## Records shown
+===+
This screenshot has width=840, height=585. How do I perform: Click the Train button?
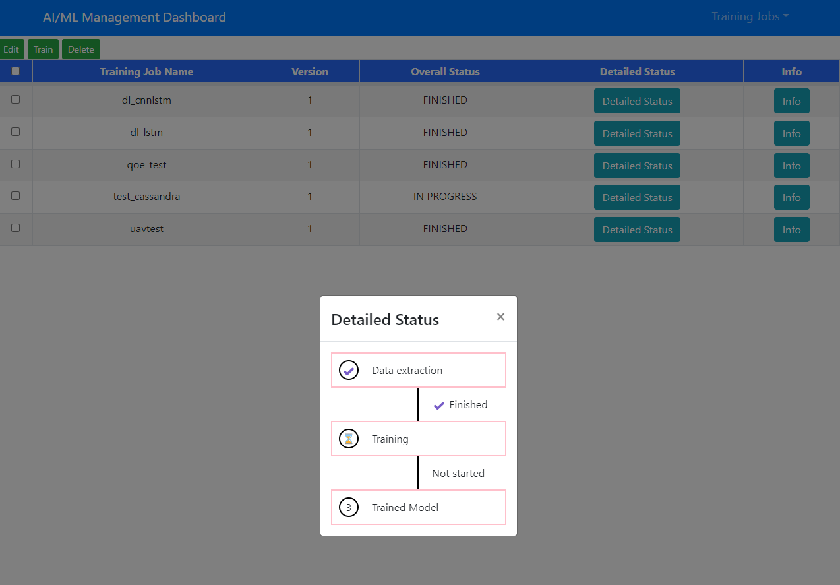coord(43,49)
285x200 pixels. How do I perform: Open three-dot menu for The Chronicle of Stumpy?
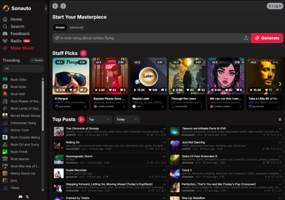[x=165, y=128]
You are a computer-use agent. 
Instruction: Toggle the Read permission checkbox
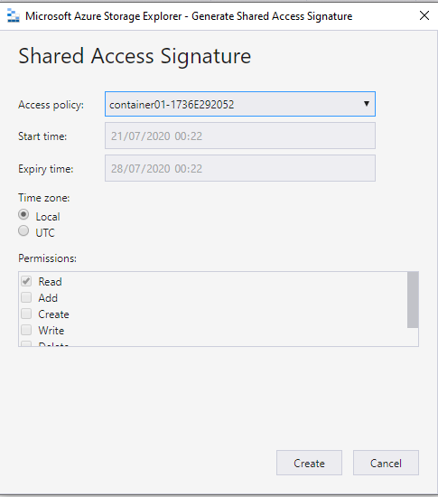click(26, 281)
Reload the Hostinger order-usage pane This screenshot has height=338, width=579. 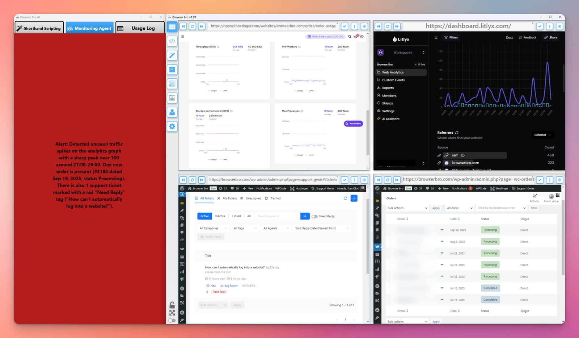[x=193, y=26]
+===+
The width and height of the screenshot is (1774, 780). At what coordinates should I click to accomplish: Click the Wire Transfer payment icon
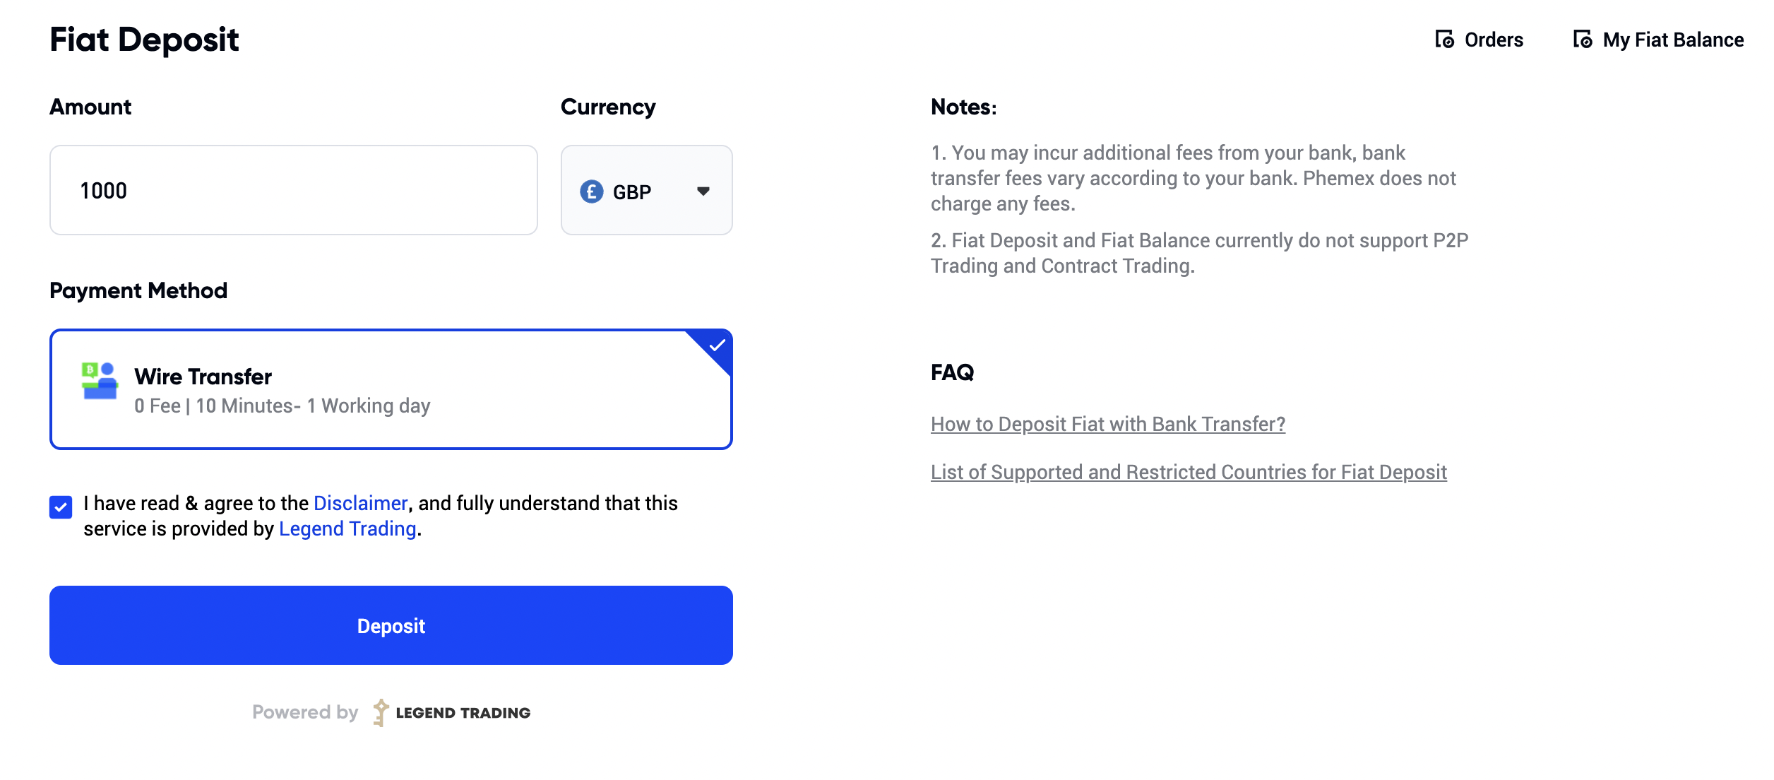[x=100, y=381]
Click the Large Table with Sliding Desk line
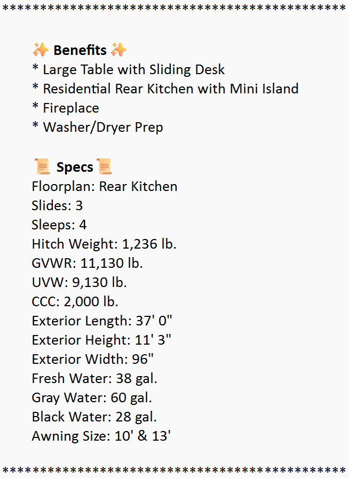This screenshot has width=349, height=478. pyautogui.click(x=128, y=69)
+===+
Copy needed, without pictures: the lines of the listing above from the line containing "This screenshot has width=840, height=585." up to and including the line containing "You are a computer-use agent.", set down exactly.

## Solution
This screenshot has width=840, height=585. How do I perform: Click the Train button?
coord(43,49)
285x200 pixels. How do I perform: Open three-dot menu for The Chronicle of Stumpy?
[x=165, y=128]
You are a computer-use agent. 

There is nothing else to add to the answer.